Directions »
1. In the viewer comments on Stalingrad, which table top war game introduced one commenter to the battle?
2. Continue the viewer comments on Stalingrad from the point where they stop.

From what I read about the Battle of Stalingrad I think it would've been better if the movie was about the 13th Guards Rifle Division rather than Zaisev. Though given the infancy of the internet at this time the same inaccuracies for the portrayal of the Soviet strategies during the battle would've probably still been there, especially since William Criag's book came out before Russian President Boris Yeltsin opened the Soviet archive. Another book about Stalingrad I would recommend is Stalingrad by David M. granted & Jonathan M. House, it's very matter of fact so it could be exhausting at times but his series about Stalingrad does a good job at showing the strategy from both sides and dispelling the myths.
Hey Mr Frederick ,i immediately looked up the 1993 German movie, Stalingrad. I agree with you that enemy at the gates only redeeming quality is that it was different from typical American movies in that it depicted the Russian experience in ww2.
Some context for the '13.000' executed by the Soviets is needed. This was the number for the entire 'Stalingrad Front' and the vast majority would have been soldiers fighting outside of the actual city. The reason for this can actually be seen in the movie scene with the ferries who took conscripts over the Volga river, it was very hard to cross the river and the men who survived it was far to valuable to be thrown away needlessly in suicide charges or even worse being executed for cowardice. The vast majority of those Red Army conscripts who showed cowardice during the battle and tried to escape it would simply be made to return to their old units after a stern lecture on how important their sacrifice was to the Motherland. It's true that life was cheap in the Red Army but in this particular battle soldiers where always in short supply for Chuikovs defenders.
Great look at the film Jared thank you. Re Bob Hoskins to many Brits he is most well known for the film the long good Friday made circa 1979/80 where he plays a London gangland boss who is plunged into a world he doesn’t understand involving the IRA. Also starring in it are a young Helen Mirren and Pierce Brosnan in one of his very first film roles. Well worth watching if you haven’t seen it 👍
My introduction to Stalingrad was by way of a table top war game called Perfect General. That scenario is brutal. All you have is infantry units to take on German tanks. It's winnable if you are careful bt it got me interested in the history.

Dataset extract »
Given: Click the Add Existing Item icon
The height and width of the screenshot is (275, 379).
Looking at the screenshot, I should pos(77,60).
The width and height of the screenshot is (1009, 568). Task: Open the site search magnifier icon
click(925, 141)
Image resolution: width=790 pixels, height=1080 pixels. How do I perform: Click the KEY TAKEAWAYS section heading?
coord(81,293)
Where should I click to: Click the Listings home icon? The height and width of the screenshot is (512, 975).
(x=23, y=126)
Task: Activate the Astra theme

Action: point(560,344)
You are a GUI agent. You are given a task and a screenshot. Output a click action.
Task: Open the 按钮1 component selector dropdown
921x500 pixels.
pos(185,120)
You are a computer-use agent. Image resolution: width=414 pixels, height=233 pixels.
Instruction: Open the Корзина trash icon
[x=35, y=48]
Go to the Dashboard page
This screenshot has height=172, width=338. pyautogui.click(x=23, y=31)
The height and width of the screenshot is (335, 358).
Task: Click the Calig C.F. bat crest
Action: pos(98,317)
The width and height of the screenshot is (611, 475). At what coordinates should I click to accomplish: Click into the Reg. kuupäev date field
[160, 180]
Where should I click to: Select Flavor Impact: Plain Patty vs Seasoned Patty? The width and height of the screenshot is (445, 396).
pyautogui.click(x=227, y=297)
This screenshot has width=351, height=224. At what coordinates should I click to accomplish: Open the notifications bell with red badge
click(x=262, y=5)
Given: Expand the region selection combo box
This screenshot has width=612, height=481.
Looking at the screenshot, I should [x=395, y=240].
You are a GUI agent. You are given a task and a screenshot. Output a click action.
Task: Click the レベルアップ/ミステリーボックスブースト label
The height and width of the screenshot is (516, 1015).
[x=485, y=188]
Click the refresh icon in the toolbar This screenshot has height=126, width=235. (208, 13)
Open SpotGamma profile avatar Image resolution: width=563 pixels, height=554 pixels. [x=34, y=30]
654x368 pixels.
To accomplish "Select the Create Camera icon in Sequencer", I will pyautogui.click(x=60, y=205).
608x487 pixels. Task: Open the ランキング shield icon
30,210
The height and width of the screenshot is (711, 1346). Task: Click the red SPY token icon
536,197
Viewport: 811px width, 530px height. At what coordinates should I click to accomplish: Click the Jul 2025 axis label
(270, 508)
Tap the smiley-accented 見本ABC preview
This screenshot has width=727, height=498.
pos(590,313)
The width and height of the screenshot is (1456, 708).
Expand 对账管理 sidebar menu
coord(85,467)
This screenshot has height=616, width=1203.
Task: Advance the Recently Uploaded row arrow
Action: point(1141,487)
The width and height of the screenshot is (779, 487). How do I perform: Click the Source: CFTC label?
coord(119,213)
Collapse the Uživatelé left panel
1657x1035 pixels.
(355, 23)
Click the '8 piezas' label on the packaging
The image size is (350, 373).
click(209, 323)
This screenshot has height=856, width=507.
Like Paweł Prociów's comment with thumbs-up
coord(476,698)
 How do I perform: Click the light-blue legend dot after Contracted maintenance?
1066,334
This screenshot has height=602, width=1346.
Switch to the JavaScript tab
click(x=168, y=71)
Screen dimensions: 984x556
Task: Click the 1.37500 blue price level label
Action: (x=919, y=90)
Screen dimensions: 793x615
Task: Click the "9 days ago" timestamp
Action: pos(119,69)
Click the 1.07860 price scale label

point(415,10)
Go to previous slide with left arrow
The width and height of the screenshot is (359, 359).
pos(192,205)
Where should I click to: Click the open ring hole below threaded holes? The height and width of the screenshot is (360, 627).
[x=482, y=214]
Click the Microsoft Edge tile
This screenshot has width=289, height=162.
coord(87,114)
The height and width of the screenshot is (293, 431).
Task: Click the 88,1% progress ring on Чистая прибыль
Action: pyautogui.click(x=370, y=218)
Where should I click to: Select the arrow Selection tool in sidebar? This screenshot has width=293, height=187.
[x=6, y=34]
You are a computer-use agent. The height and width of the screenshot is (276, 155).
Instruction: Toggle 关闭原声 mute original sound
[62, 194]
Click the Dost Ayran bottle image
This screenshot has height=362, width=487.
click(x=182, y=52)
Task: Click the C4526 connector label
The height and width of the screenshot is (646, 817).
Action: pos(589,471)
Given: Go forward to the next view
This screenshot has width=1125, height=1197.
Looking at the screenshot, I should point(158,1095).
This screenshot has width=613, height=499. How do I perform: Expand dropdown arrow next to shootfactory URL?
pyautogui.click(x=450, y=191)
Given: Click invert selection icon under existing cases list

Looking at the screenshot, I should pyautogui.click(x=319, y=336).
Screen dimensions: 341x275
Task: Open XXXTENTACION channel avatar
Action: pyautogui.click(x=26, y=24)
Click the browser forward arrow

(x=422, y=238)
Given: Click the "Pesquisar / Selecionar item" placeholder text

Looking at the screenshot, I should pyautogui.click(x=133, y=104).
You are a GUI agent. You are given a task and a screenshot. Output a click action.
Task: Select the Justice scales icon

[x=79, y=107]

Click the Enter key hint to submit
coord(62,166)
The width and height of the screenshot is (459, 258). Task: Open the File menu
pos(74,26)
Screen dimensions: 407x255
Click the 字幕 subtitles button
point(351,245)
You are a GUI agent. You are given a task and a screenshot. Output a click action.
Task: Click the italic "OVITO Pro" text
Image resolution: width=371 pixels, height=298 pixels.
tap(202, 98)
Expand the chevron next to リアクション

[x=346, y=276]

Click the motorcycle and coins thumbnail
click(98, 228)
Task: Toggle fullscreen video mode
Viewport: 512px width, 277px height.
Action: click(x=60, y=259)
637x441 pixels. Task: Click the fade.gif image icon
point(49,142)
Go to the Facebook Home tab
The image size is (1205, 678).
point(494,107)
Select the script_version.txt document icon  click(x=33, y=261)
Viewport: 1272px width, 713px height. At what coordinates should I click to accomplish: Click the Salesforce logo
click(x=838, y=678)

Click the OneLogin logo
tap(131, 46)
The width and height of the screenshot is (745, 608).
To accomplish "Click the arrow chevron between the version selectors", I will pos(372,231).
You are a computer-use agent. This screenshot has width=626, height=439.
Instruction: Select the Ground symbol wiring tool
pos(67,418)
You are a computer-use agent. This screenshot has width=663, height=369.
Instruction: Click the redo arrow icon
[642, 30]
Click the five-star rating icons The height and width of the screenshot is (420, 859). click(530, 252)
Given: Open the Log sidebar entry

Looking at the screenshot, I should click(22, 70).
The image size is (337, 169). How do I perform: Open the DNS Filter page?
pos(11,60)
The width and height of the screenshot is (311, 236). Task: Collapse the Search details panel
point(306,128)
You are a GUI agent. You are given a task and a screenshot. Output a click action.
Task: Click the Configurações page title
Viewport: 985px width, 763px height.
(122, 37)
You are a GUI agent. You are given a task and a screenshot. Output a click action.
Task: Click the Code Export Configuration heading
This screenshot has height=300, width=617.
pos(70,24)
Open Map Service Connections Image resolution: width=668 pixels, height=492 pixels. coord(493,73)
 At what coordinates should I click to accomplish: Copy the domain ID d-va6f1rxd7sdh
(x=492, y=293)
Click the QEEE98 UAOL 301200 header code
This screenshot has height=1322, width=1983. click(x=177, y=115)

Responses in order »
1. Perfect General

2.
16:16 maybe not? I’ve read a few things about the WW1 sniper training schools that crafted the next generation of Wehrmacht Jaeger troops. Perhaps teaching at one of those schools was considered Staff duty over being a combatant ? Particularly as his Iron Cross indicates that he did serve in the Great War.
About your comment at 2', you could have pointed out that Switzerland was not occupied by the Axis powers either. Speaking of maps, look at one of Russia. Stalingrad is not at all the gateway to the Caucasus. Pushing in the direction of Stalingrad was a way for the Germans to protect the flank of the advance towards the Caucasus.
If there is some question as whether Major Konig was a real figure, it follows that every scene he is in is of questionable authenticity. Changing topics, if one wants to read about the fighting on the Eastern Front from the German perspective, I direct you to The Forgotten Soldier by Guy Sajer. His descriptions of the cold are truly chilling (forgive the pun).
Hollywood doing history is a bit like Swedish pizza; it might be tasty and sure the basic semblance of a "real" pizza is there as are the basic ingredients (dough, cheese, marinara sauce), but an Italian would NOT call most Swedish pizzas (like the one with peanuts, sliced banana and curry powder or the one with kebab meat, and the white and red sauce) a pizza. 😁 Oh and DEFINITELY read Anthony Beevor's Stalingrad, it's amazing.
Still love this movie, despite the historical inaccuracies. Also please make a video on the Siege of Jadotville and The Ministry of Ungentlemanly Warfare, they are awesome
I enjoyed this movie when it came out but I recognized at the time that it probably was not very historically accurate. I felt like this was trying to be Saving Private Ryan at times but there was too much melodrama injected, as you pointed out, with the romance and subplot with the younger Sasha. The portrayal of Russian leadership also seemed almost comically over the top. I did know that it was very loosely based on a real person and I knew a little about the battle for Stalingrad. It was an entertaining movie but it was hard to take it very seriously unlike Private Ryan, etc…
I adore Bob Hoskins's performance in this on an entertainment level, but I think he would've been a phenomenal choice to play Lavrentiy Beria instead of Khrushchev. Simon Russell Beale's portrayal of Beria in "The Death of Stalin" is a marvel and worthy of all acclaim, but imagine Hoskins in a serious and grounded film about that monstrous man.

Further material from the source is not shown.